— TEXTE PROPOSÉ —
***

Charlotte lit des lettres qu’elle a reçues de Werther ; elle ne peut se cacher qu’elle l’aime. À la lecture des mots "Ne m’accuse pas. Pleure-moi !", musicalement soulignés par un leitmotiv expressif et frappant, elle ressent une angoisse que même Sophie ne parvient pas à calmer. Le moment qui précède la catastrophe est marqué, comme dans d’autres opéras tragiques, par une diminution de l’emphase et un retour au ton d’un simple chant, induit par une réminiscence à la mère de Charlotte. Un duo entre Charlotte et Werther, qui est apparu près de la porte "pâle et presque défaillant", forme le tournant du drame. Comme dans le roman, la lecture des vers d’Ossian pousse Charlotte à avouer sa flamme. Après cet aveu, Charlotte se ressaisit brusquement et renvoie Werther pour de bon. La fin de l’acte est problématique. Après le départ de Werther, Albert fait son apparition ; voyant Charlotte troublée, il soupçonne ce qui s’est passé. Comme dans le roman, un messager apporte un billet de Werther : "Je pars pour un lointain voyage. Voulez-vous me prêter vos pistolets ?" Albert sait parfaitement ce qu’il fait en acceptant d’envoyer les pistolets. Cette décision est dictée par une haine subite et inattendue chez un homme de caractère bienveillant et de bonne foi. Dans son désarroi, Charlotte ne comprend pas tout de suite ce qui se prépare. Dès qu’elle l’a compris, elle se précipite chez Werther.

Acte 4

Premier tableau. Nuit de Noël. Wetzlar vue à vol d’oiseau : la lune éclaire les arbres et les toits couverts de neige.
Deuxième tableau. La mort de Werther. Le cabinet de travail de Werther, la nuit de Noël. Le suicide de Werther est évoqué par un long interlude orchestral, dont les motifs rappellent le billet qui a plongé Charlotte dans l’angoisse. Lorsque Charlotte arrive, Werther est à l’agonie. Voyant sa mort inéluctable, elle lui avoue sans retenue son amour. Tandis que Werther meurt et que Charlotte tombe en pâmoison, un cantique de Noël s’élève au loin dans la maison du Bailli. C’est le cantique des enfants, qui l’ont répété au commencement de l’opéra.

***

— EXERCICES —
1. Recopiez fidèlement le passage du texte proposé qui va de « Deuxième tableau. La » jusqu'à « commencement de l’opéra. » inclus.
2. D'après le texte proposé, quelle lecture pousse Charlotte à avouer sa flamme ?

— MATÉRIEL FOURNI —
***

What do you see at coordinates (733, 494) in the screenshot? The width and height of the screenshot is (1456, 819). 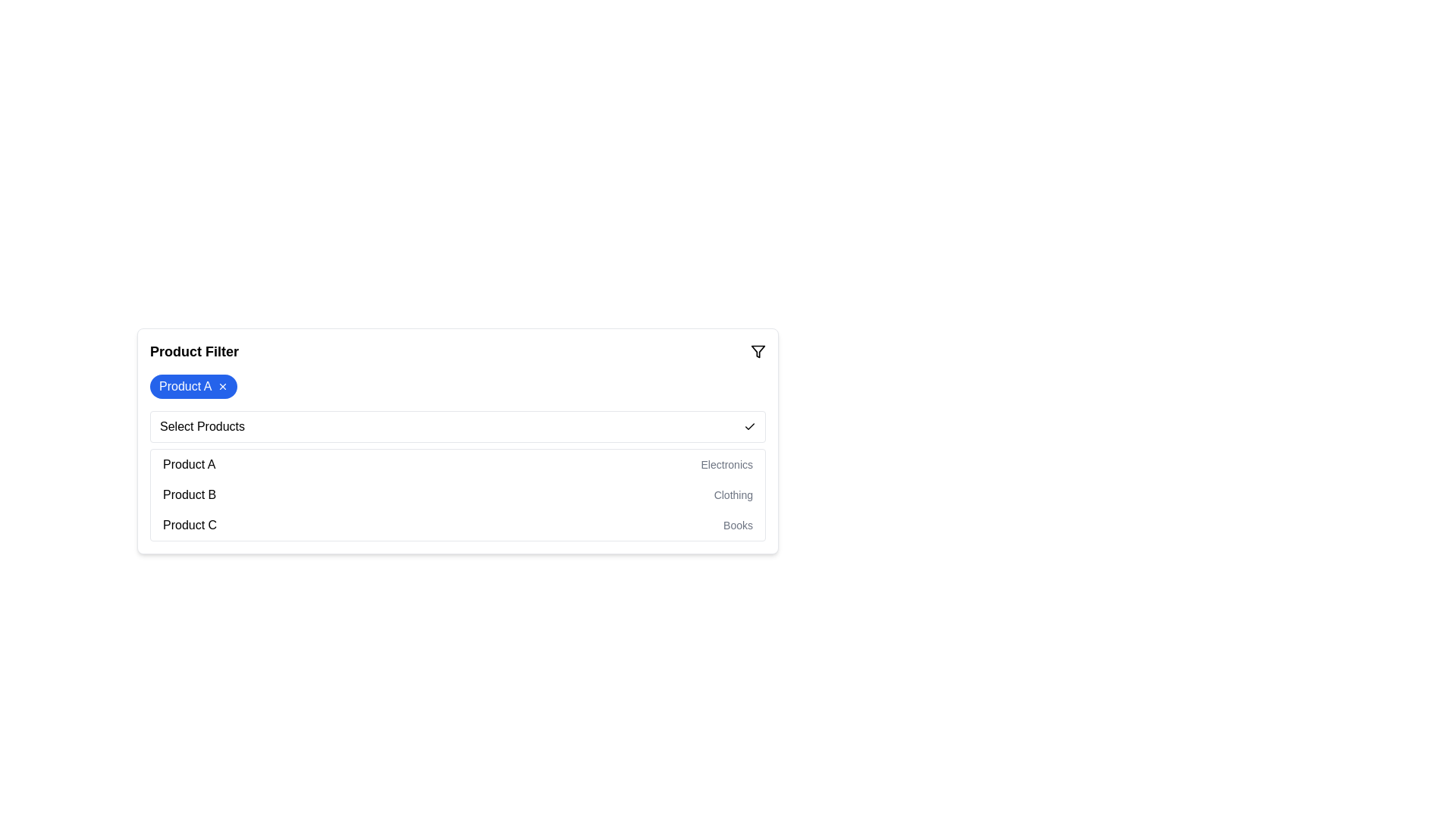 I see `the non-interactive Text label that describes the category of 'Product B', positioned on the far right of the entry` at bounding box center [733, 494].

***

— CORRIGÉS —
1.
Deuxième tableau. La mort de Werther. Le cabinet de travail de Werther, la nuit de Noël. Le suicide de Werther est évoqué par un long interlude orchestral, dont les motifs rappellent le billet qui a plongé Charlotte dans l’angoisse. Lorsque Charlotte arrive, Werther est à l’agonie. Voyant sa mort inéluctable, elle lui avoue sans retenue son amour. Tandis que Werther meurt et que Charlotte tombe en pâmoison, un cantique de Noël s’élève au loin dans la maison du Bailli. C’est le cantique des enfants, qui l’ont répété au commencement de l’opéra.

2. La lecture des vers d'Ossian.